One cup of raw scallions has only 32 calories, 3 grams of fiber and almost 10 percent of your daily needs for iron and potassium. While you may not be eating them raw by the cup, add them to all kinds of recipes and the nutrients will add up.
What To Do With Scallions
Add raw scallions in dishes where you want just a hint of fresh onion flavor, like pasta salads, soups, guacamole, salad dressing and salsas (try them in mango salsa). Flavor up softened butter with finely chopped scallions and lemon zest to spread on freshly baked bread. Delicious!
You can also stir-fry, roast or even grill scallions to bring out their natural sugars. When lightly cooked, they make a great addition to potato salad, pizza, rice and beans or scrambled eggs.
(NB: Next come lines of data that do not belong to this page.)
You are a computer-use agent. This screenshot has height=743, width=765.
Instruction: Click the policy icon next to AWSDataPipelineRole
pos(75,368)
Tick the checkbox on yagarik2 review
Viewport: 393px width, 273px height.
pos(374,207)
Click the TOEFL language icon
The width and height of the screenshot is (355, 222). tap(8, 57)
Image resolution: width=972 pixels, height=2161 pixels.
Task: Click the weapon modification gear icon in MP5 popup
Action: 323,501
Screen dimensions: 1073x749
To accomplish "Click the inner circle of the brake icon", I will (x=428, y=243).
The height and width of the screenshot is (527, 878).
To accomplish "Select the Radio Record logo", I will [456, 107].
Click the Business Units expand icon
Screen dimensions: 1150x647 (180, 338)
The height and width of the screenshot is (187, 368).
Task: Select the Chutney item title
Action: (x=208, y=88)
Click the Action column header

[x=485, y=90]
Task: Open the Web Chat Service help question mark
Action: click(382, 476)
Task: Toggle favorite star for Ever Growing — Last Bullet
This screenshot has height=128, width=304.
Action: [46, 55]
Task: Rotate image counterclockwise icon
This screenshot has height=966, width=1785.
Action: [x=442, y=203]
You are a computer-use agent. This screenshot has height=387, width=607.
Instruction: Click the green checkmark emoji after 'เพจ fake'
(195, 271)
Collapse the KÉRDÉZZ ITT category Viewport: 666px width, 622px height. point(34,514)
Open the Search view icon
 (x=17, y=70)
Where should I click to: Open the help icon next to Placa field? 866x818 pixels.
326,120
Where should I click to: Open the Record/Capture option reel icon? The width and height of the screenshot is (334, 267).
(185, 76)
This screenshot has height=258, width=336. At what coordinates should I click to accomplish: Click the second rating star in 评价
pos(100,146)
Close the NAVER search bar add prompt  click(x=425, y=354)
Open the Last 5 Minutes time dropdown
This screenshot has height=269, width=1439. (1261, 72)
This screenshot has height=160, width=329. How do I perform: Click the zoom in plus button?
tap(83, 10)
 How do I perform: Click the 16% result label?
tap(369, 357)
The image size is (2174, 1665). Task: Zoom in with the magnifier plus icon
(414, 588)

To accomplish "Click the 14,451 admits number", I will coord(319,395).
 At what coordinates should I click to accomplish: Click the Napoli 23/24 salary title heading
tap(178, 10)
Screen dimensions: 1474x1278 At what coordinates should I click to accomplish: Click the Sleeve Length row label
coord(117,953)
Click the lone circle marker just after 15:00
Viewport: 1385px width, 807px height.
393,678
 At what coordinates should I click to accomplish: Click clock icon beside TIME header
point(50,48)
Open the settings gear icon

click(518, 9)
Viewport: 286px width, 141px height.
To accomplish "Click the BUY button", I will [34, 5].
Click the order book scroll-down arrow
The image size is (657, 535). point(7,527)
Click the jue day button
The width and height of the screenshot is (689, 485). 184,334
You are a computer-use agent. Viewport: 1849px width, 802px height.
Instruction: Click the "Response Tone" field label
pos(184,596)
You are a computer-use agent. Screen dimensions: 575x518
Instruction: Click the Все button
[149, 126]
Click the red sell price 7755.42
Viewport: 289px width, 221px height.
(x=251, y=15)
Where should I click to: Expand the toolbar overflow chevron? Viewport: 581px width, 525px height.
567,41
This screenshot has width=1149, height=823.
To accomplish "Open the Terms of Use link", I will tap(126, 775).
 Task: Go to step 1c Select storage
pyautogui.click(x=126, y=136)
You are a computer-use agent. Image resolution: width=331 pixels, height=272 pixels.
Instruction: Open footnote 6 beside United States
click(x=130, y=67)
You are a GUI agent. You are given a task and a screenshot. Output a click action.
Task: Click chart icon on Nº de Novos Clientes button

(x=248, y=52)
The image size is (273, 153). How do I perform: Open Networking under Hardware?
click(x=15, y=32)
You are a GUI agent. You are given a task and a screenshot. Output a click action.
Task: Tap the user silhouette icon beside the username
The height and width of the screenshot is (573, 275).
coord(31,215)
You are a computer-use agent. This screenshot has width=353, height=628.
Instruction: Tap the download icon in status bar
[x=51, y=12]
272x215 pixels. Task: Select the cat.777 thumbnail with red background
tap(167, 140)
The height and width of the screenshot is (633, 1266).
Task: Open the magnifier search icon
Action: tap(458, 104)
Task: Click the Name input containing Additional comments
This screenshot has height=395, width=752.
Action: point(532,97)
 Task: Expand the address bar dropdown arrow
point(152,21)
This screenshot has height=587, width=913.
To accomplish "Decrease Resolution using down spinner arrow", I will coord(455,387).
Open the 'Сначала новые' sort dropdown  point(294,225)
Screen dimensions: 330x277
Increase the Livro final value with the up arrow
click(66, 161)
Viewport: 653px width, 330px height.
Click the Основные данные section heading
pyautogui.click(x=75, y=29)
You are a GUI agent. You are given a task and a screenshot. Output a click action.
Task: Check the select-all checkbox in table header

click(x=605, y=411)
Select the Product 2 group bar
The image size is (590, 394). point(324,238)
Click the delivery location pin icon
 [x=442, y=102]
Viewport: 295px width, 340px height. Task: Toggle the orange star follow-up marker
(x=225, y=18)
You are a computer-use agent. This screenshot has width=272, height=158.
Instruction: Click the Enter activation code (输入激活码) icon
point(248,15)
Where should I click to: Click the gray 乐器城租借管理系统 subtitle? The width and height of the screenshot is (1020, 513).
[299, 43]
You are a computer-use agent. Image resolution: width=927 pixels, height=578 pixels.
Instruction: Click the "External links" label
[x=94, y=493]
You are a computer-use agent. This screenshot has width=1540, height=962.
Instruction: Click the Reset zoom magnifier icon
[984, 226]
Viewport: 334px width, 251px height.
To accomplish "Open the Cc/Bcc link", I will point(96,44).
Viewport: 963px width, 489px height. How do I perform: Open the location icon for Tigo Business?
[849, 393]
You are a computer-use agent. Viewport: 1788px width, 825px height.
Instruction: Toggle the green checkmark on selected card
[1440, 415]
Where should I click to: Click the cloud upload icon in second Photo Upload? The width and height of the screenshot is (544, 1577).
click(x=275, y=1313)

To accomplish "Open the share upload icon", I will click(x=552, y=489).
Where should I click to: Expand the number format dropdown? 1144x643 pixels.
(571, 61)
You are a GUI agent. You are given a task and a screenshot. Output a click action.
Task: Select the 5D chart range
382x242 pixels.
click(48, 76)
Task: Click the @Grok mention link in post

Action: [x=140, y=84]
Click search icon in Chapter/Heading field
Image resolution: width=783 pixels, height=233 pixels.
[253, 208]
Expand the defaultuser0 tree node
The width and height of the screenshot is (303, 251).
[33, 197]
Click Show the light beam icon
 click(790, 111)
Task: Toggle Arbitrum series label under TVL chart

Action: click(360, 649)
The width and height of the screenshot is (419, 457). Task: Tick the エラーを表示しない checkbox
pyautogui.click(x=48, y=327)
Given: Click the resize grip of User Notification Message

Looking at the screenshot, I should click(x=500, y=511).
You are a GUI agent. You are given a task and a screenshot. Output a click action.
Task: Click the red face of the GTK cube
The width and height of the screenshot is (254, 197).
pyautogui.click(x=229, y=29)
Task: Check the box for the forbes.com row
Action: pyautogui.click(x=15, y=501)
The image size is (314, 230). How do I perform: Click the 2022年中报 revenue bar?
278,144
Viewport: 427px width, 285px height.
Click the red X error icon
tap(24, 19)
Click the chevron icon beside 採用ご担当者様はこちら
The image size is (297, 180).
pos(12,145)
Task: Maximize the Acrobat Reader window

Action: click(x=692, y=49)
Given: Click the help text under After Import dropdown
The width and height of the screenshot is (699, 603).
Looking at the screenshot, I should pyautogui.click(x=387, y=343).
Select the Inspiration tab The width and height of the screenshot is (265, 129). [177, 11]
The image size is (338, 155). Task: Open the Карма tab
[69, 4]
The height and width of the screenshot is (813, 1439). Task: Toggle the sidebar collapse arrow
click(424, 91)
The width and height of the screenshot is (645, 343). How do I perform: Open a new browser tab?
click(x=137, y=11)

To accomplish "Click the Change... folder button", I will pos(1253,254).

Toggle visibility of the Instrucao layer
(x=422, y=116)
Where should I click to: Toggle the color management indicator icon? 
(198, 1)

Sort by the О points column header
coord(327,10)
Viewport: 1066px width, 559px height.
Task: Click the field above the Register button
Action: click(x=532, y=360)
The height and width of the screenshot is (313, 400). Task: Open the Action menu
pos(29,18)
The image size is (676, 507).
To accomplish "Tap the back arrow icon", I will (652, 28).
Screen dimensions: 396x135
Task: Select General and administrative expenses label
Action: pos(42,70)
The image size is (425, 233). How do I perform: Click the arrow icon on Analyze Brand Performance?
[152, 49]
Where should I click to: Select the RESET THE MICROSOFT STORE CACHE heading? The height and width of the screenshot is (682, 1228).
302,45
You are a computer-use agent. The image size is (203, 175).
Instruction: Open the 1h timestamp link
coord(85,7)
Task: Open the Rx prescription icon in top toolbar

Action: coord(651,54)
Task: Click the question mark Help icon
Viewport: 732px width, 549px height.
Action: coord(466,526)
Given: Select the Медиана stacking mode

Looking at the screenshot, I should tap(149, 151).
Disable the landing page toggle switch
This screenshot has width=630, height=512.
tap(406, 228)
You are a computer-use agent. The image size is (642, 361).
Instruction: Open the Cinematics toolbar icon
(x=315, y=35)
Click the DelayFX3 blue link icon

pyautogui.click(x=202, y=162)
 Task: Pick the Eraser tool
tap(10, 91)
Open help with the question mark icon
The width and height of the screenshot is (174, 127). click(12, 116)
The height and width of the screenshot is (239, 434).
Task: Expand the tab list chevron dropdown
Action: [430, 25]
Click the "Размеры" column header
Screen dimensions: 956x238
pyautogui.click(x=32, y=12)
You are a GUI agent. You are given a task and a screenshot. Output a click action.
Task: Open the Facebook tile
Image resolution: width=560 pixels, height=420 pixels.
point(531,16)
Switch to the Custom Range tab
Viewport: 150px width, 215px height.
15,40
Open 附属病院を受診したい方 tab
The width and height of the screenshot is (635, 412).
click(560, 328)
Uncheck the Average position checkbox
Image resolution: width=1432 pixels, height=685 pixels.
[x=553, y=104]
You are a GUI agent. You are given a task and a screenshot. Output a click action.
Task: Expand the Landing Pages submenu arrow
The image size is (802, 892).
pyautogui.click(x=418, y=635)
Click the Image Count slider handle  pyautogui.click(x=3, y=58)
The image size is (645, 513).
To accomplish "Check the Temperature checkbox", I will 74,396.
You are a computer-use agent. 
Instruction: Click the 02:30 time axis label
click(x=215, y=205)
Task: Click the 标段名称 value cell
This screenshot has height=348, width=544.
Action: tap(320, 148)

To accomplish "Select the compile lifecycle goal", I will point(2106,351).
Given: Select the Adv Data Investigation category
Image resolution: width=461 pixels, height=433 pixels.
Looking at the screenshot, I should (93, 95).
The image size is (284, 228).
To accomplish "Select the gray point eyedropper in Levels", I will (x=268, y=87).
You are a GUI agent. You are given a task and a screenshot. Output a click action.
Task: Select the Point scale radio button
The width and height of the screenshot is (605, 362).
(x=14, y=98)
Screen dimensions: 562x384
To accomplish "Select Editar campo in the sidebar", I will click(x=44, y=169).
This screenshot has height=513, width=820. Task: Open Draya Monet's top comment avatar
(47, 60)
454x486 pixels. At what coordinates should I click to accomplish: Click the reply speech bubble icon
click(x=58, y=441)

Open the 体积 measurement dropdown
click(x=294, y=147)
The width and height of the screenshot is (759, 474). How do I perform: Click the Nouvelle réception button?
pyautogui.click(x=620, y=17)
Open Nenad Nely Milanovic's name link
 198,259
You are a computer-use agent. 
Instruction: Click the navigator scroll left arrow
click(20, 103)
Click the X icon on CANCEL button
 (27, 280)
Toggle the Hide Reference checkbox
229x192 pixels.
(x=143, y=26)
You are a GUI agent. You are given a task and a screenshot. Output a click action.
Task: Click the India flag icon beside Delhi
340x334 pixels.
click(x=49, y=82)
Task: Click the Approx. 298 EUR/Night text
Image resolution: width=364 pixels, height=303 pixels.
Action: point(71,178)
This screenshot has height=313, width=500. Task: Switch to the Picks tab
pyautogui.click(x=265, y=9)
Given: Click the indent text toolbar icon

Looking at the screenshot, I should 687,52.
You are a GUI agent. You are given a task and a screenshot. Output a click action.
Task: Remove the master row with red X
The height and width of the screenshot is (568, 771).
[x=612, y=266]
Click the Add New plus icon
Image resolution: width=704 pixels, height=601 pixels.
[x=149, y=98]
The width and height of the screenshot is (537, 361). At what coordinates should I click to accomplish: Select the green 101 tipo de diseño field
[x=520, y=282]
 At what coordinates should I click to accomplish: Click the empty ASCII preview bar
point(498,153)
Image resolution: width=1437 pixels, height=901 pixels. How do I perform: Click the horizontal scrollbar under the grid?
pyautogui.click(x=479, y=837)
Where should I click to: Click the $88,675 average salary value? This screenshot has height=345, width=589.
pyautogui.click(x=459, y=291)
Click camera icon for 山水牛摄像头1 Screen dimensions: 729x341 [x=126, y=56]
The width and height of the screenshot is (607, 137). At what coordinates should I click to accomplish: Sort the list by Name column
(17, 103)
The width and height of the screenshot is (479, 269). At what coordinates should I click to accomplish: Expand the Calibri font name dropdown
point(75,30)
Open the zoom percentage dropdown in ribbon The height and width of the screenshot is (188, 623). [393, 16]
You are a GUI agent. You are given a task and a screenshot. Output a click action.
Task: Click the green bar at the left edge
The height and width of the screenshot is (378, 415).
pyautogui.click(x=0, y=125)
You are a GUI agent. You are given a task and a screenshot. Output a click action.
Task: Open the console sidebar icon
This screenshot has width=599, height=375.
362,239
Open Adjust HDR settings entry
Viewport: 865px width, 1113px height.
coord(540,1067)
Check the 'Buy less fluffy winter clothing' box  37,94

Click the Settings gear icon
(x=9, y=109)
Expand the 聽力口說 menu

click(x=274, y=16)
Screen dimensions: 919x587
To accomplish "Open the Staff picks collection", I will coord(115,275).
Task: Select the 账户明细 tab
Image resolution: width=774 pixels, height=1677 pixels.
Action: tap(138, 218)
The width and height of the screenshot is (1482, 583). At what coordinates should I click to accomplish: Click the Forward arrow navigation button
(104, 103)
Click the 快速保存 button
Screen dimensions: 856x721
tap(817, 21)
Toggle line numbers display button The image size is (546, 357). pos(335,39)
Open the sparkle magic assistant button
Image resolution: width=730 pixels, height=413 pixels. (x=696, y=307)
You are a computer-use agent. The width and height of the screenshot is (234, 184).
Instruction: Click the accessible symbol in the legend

Shopping Tip: Choose scallions that are crisp and brightly colored. Store in a plastic bag in the refrigerator for up to 5 days.
Recipes To Try:
- Grilled Scallions (pictured)
- Herbed Basmati Rice
- Skewered Shrimps with Mango Salsa
- Snow Pea, Scallion and Radish Salad
- Argentinean Skewers with Sherry Vinegar Steak Sauce and Grilled Scallions
- Fried Rice with Scallions, Edamame and Tofu
Dana Angelo White, MS, RD, ATC, is a registered dietitian, certified athletic trainer and owner of Dana White Nutrition, Inc., which specializes in culinary and sports nutrition. See Dana’s full bio »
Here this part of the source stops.